In preferred embodiments, the Term Loader 901 provides access to all relevant Ticker Tag Terms and Phrases, Exclusion Terms, and any other terms which may be relevant for Stream Manager 902 processing. The Media Monitors 900 instance activates the Term Loader 901 when it is created. Terms and phases targeted by a particular Media Monitors 900 instance are made available in memory, via relational database tables, or in another manner suitable to a particular Media Monitors 900 embodiment by the Term Loader 901.
In some embodiments, each Stream Manager 902 instance connects to its specified Streaming Media Content 850 data stream adding the provided raw data stream records into the Raw Social Media 803 data store and providing the Term Finder 903 program module with input data for the identification of any relevant social media terms made available by the Term Loader 901. In certain embodiments, Term Finder 903 program module input data is immediately provided by a Stream Manager 902 instance as it arrives.
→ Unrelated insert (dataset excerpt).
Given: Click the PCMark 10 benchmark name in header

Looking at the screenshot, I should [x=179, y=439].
Yet in other embodiments, one or more Term Finder 903 program module instances may monitor the Raw Social Media 803 data store for new data entries.
Certain configurations of the Media Monitors 900 may include a plurality of Raw Social Media 803 data stores and a plurality of Term Finder 903 program module instances processing streaming data provided by one or more Stream Manger 902 instances. Additional instances of the Media Monitors 900 and its associated program modules can be added to accommodate scalability and processing requirements or for any other necessary reason within a given embodiment.
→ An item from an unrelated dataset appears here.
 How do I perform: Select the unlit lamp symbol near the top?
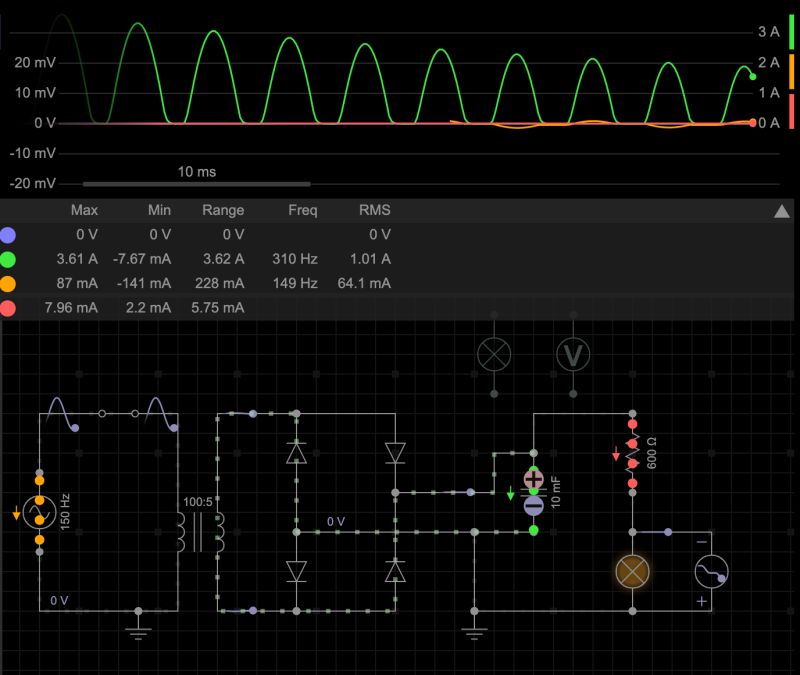492,355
Embodiments of the Term Finder 903 program module may use a tokenizer, such as the NLTK (Natural Language Toolkit), to transform input data provided by the Stream Manager 902 program module or data entries within the Raw Social Media 803 data store into potential Ticker Tag Terms and Phrases. For instance and as previously described, uni-grams, bi-grams, and tri-grams may be created in a manner similar to the steps described within the FIG. 2. Document Tokenizer 402 program module. However, the preferred Term Finder 903 embodiment processes will not necessarily require full Natural Language Processing such as part of speech tagging as performed in the Document Tokenizer 402 program module.
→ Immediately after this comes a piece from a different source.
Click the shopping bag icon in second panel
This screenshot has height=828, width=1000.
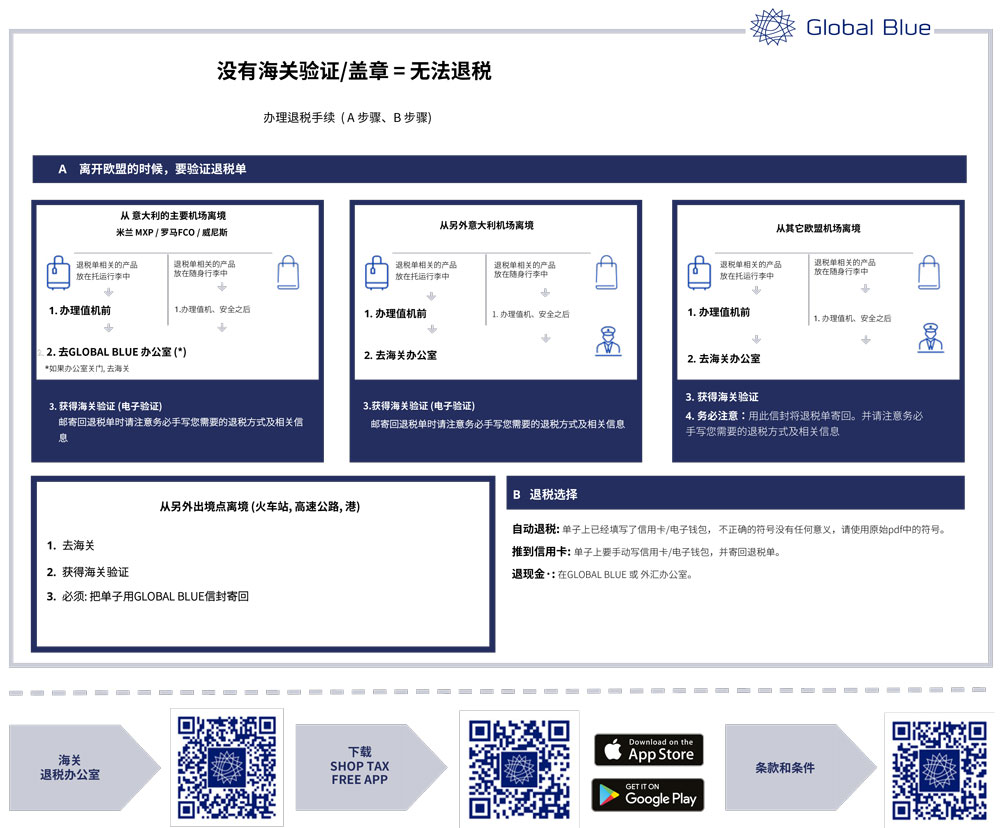pyautogui.click(x=606, y=272)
Certain embodiments of the Term Finder 903 may simply identify any potential Ticker Tag Terms and Phrases by capturing all word combinations for the longest known Ticker Tag Term or Phrase. For example, if the longest known Ticker Tag Term or Phrase includes only up to 3 words, all 1, 2, and 3, word phrases will be tokenized in the most efficient manner possible as potential Ticker Tag Terms and Phrases. In embodiments using a tokenizer, such as the NLTK (Natural Language Toolkit), this process is as simple as calling the word_tokenize() bigrams() and trigrams() functions while providing the targeted text as input.
Next, Term Finder 903 processing embodiments typically include looking up each potential Ticker Tag Term and Phrase identified within the list of targeted Ticker Tag Terms and Phrases made available by the Term Loader 901 for a given Media Monitors 900 instance. Upon the successful identification of a valid Ticker Tag Term or Phrase within the content provided by the Stream Manager 902, a Social Media Terms 804 entry is created.
In some embodiments, the Social Media Terms 804 entries include data elements such as a Ticker Term 801 record id, a Raw Social Media 804 record id, and a time stamp. The Social Media Terms 804 data store associates Raw Social Media 803 content with valid Tickers 800 and Ticker Terms 801 entries. Certain Media Monitors 900 embodiments could comprise a plurality of Raw Social Media 803, Social Media Terms 804, and SM Term Alerts 805 data stores.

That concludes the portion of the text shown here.